Wednesday, March 14, 2012
How Do Charismatic Leaders Handle Office Politics?
Researcher and lead instructor Edward Brown, M.S., of Core Edge Image & Charisma Institute does a questions and answers (Q & A) on dealing with office politics and how charismatic leaders effectively maneuver through this social minefield.
Q: Why does office politics exist in the first place?
A: At the core of most, if not all, relationships is power. Individuals need to gain some sense of power or control to feel empowered. In corporate hierarchies, decision makers from entry level managers to the chief operating officer, wield power and employees want to gain some semblance of influence by being positively associated with those in control.
Q: That’s understandable, but why does it have to be so “cut throat?”
A: “Cut throat” is a relative term. Essentially, the ambition and desire of the participants will determine how far they are willing to go. If you go back to your elementary school days, bringing the teacher an apple could be viewed as the genesis of office politics. The child who gives an apple to a teacher is trying to influence a favorable impression by the teacher. In school, this could relate to better grades. As an adult, favoritism could mean a better position or a higher salary.
Q: So, how do charismatic leaders thrive effectively in office politics within organizations?
A: Once a person is viewed as a charismatic personality or leader, whether they have a managerial position or not, individuals try to get the charismatic leader on their side.
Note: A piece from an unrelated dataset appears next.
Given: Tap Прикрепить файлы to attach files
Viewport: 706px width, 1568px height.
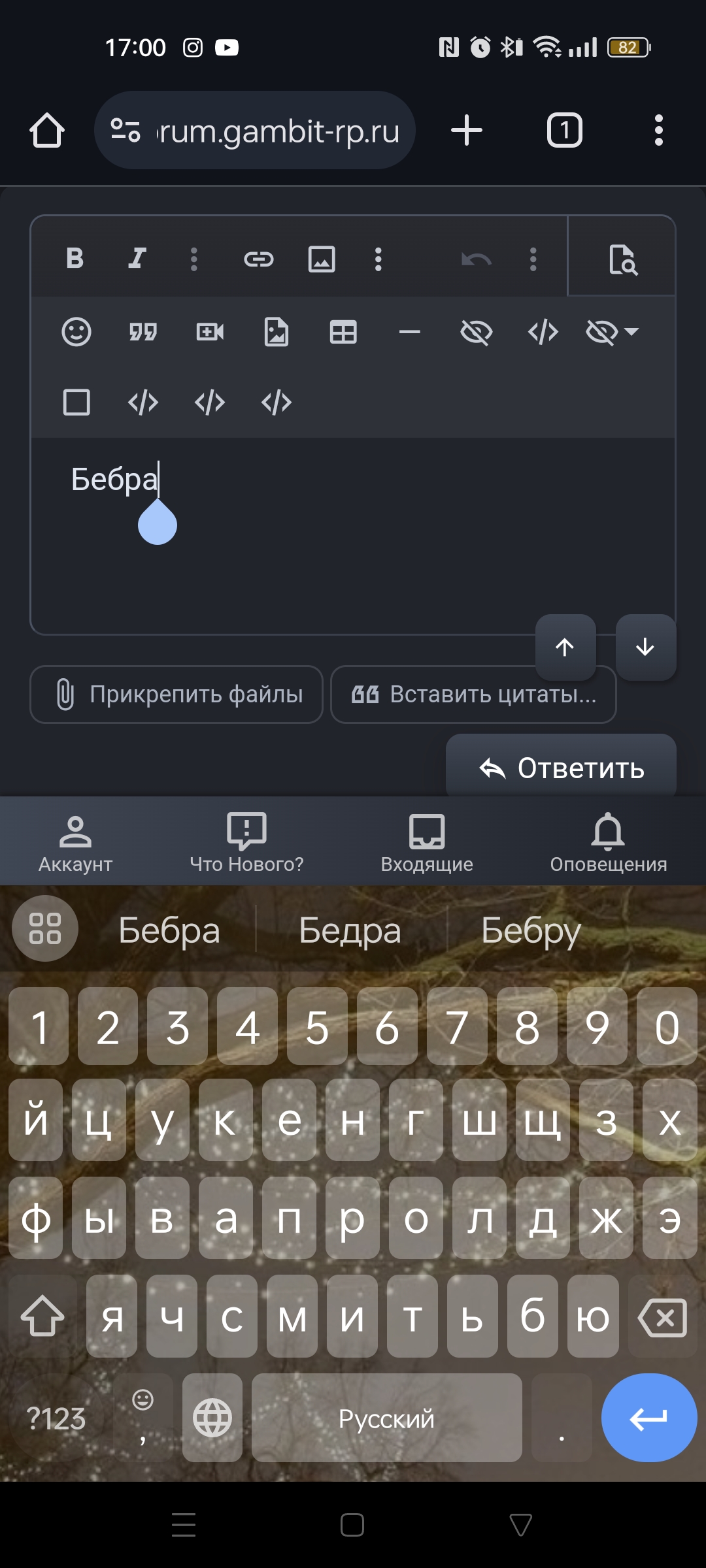Looking at the screenshot, I should pyautogui.click(x=176, y=694).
Generally, the charismatic leader is liked or at least respected by managers and employees. As such, the charismatic leader stays above the fray. He does not participate in the “In-fighting” because it often does not correspond to his long-term interests. The charismatic leader acts according to his business interests and does not take sides that will impact negatively on these interests.
Q: If charismatic leaders are also employees, and most employees desire power, how can he avoid office politics?
A: He has beliefs and opinions, but has a “Big Picture” sense of his ideals, actions, and purpose. The charismatic leader has contacts inside and outside the organization. He does not rely on any one institution to facilitate his long term objectives. The charismatic leader fights for what is his, but does not limit himself like his fellow employees.
Q: Do the limitations people place on themselves, keep them fighting in office politics?
A: Yes, my mother used to say it is a poor mouse that only has one hole to run to. Most people only have one hole to run to, although they are not mice. Charismatic leaders would never relegate their lives to dependency on one opportunity, employment, or idea.